Text for analysis Start Marker

How could get better optimization of pcap processing in Zeek?

Hello all,

I am using version 5.0.7-0 Zeek-Lts. I use ‘thread’ structure with C++ to process multiple pcap files. In this way, I had the opportunity to speed up.I get all the files while extracting. When content-intensive pcaps come in, the processing speed becomes extremely slow. What can I do for it? How can I speed it up?

(What I think is a solution is how can I prevent file output with unknown type to speed it up? If I can do this, fewer files will come out and I can get meaningful results faster.)

Thanks,

Hi there,

It sounds like you’re either modifying Zeek or writing a plugin. You will find that parallelizing pcap processing at this level will get tricky fast. The natural route in Zeek to parallelize processing is to build out a larger cluster, running more worker nodes. This doesn’t immediately work for pcaps, though, due to various subtleties around traffic load balancing and time management.

The good news is that we’ve started to work toward supporting this capability. It will take a bit for this to land fully. In the meantime, to parallelize pcap processing I recommend you run multiple individual instances of Zeek. If you configure each so that logs end up in a separate location (assuming you’re logging to files), you can then aggregate the outputs from there. This approach has drawbacks, for example around continuous state-keeping and state-sharing, but depending on your setting may work out fine.

There’s an interesting recent community contribution around pcap processing here: GitHub - emnahum/zeek-pcapovertcp-plugin: Zeek Packet acquisition via PCAP over TCP — I have not had a chance to explore it, but you could take a look and see if it’s useful to you.

More general recommendations include BPF filtering to remove unwanted traffic, and disabling analyzers via Analyzer::disable_analyzer().

I’m not sure what you mean by “file output with unknown type”.

Hope this helps,
Christian

2 Likes

First of all, thanks for giving detailed information.

As you mentioned, I got results by running a separate Zeek exe for each pcap file. It gave me better results for time efficiency.

Text for analysis End Marker
Dataset excerpt Start Marker

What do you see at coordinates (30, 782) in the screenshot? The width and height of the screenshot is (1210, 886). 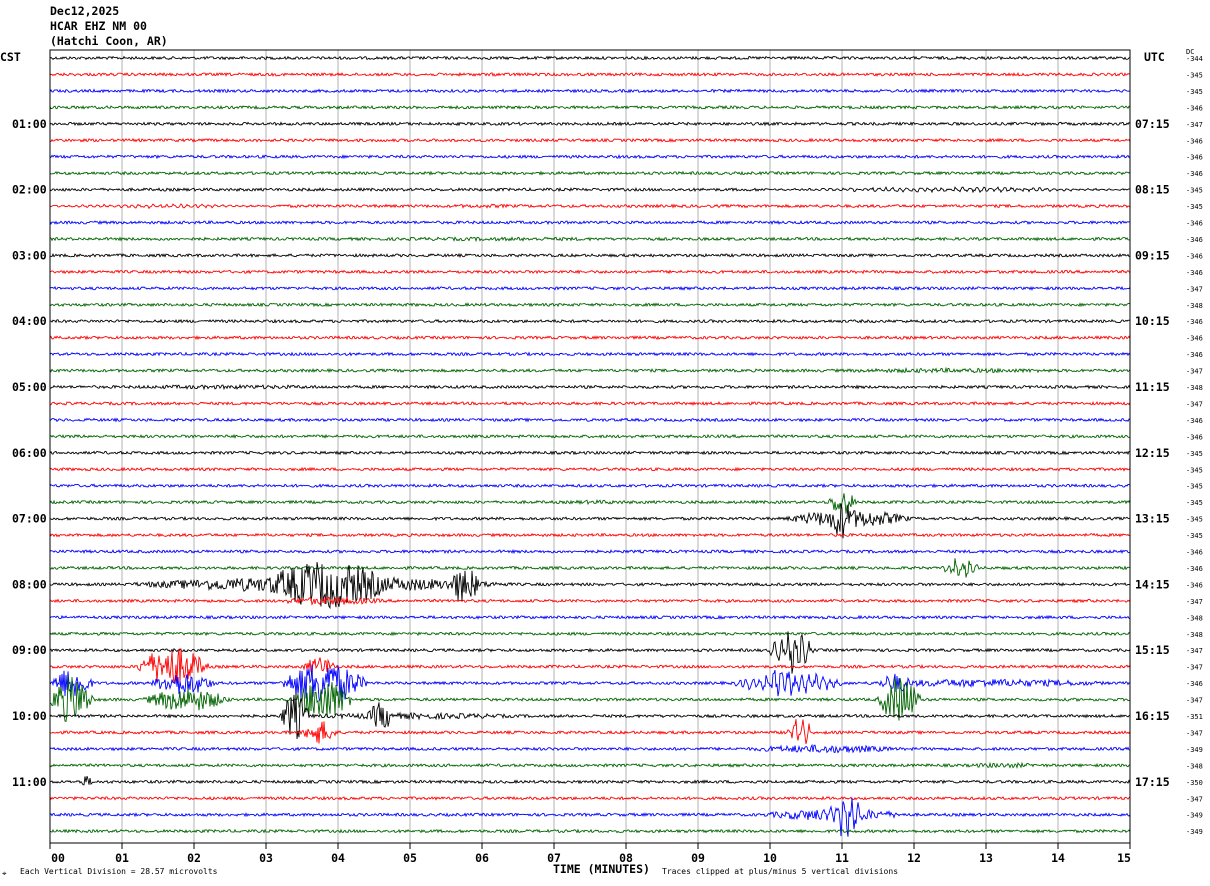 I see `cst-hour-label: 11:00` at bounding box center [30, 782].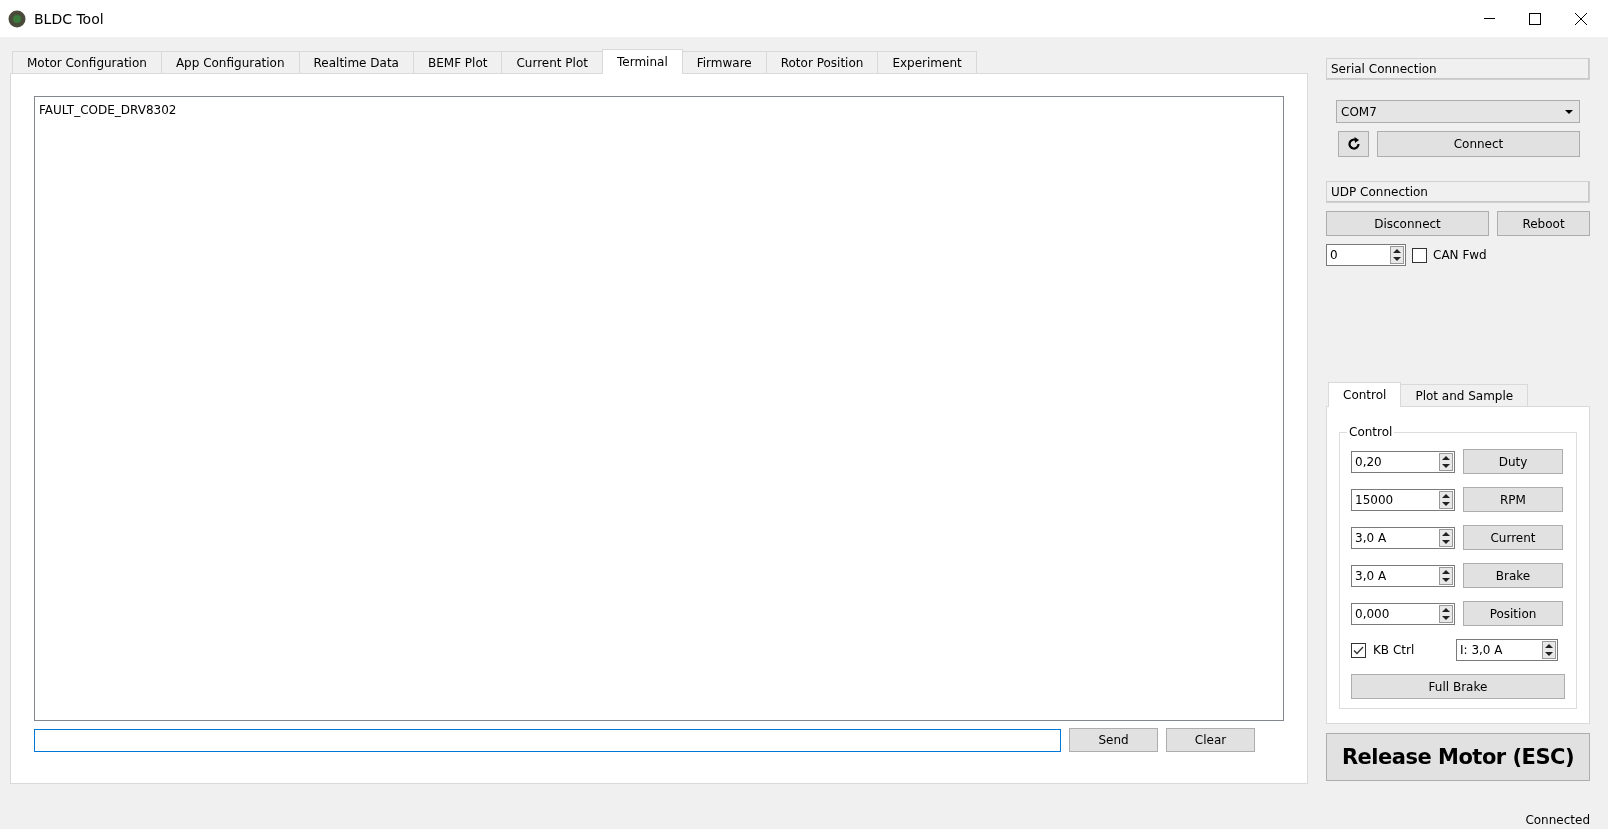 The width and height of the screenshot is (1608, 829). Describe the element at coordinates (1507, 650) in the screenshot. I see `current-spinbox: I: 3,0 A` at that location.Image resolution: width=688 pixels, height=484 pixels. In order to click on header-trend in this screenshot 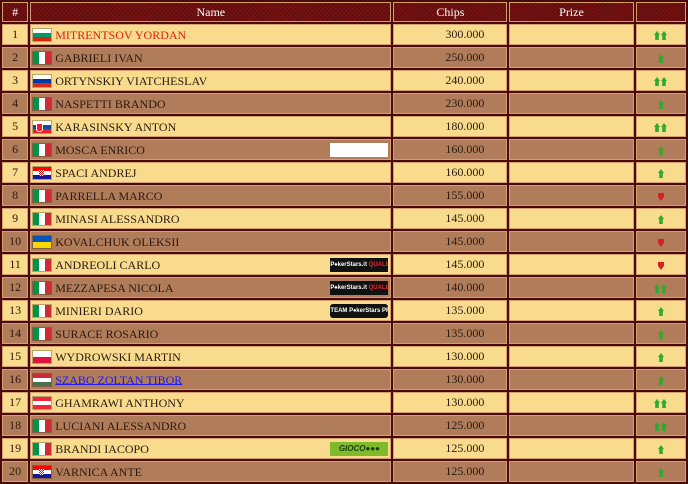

Dataset excerpt End Marker

→ Brief
Continue the Zeek pcap processing thread above from its last sentence.

→ Response for this exercise
What I exactly want is to be able to filter the extracted files. Instead of extract all files, for example, eliminating the extracted Binary or Archive (zip, tar, etc.) files and obtaining other file types instead. In this way, I think that the number of files will be reduced and the system will be faster. But when trying to do this filtering (in the directory .../policy/frameworks/files/extract-all-files.zeek) I got some errors about mime_type and file_sniff. Therefore, I cannot filter the files.

Thanks,

Cool — take a look at this package: GitHub - hosom/file-extraction: Extract files from network traffic with Zeek.

You can install it by saying zkg install file-extraction.

It’s dated but its approach remains valid, so could use it as a guide you in your own implementation. Also make sure to read the file extraction framework docs.

Hope this helps,
Christian

1 Like

Thank you for the information you have provided :slight_smile:

In addition to that, I want to find all file types (with the mime types) that Zeek has extracted. The mime types in the file-extension.zeek script in the GitHub link you mentioned are all mime types that Zeek is extracting? Do you have a resource you can recommend regarding all the mime types Zeek has made?

Thanks,

Please see the docs I pointed you at, here.

Best,
Christian

1 Like

I’m really appreciated. Thank you so much for your helping me.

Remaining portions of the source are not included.